**TASK STATEMENT**
Pull every line containing "Records" from the entries.
▬▬▬
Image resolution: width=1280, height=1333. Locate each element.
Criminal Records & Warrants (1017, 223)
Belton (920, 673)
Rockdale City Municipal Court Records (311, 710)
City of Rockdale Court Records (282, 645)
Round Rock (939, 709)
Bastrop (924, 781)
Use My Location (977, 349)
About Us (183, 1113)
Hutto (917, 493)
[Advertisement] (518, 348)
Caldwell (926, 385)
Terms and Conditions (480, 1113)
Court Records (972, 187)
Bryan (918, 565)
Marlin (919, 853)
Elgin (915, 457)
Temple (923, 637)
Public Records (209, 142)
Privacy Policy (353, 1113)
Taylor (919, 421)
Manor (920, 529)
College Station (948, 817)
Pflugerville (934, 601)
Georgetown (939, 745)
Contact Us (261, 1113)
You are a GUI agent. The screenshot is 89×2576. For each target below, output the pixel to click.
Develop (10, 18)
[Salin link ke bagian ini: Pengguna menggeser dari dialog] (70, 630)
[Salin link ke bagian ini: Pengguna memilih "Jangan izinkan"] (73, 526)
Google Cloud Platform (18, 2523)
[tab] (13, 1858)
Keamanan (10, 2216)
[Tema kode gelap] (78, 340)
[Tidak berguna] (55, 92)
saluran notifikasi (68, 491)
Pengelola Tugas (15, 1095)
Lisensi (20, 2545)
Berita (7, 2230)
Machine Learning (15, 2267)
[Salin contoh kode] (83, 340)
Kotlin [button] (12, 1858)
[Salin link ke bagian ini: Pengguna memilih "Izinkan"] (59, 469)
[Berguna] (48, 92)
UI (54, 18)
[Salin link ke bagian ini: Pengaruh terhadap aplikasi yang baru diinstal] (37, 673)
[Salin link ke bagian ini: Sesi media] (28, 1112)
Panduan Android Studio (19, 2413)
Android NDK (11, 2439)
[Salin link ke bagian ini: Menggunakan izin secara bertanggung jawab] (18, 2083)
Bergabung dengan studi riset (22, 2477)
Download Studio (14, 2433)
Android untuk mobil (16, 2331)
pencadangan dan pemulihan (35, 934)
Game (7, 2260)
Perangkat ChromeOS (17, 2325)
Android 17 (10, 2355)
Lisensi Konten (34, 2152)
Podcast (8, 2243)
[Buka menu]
▬▬▬
**ANSWER FOR THIS EXERCISE**
Criminal Records & Warrants (1017, 223)
Rockdale City Municipal Court Records (311, 710)
City of Rockdale Court Records (282, 645)
Court Records (972, 187)
Public Records (209, 142)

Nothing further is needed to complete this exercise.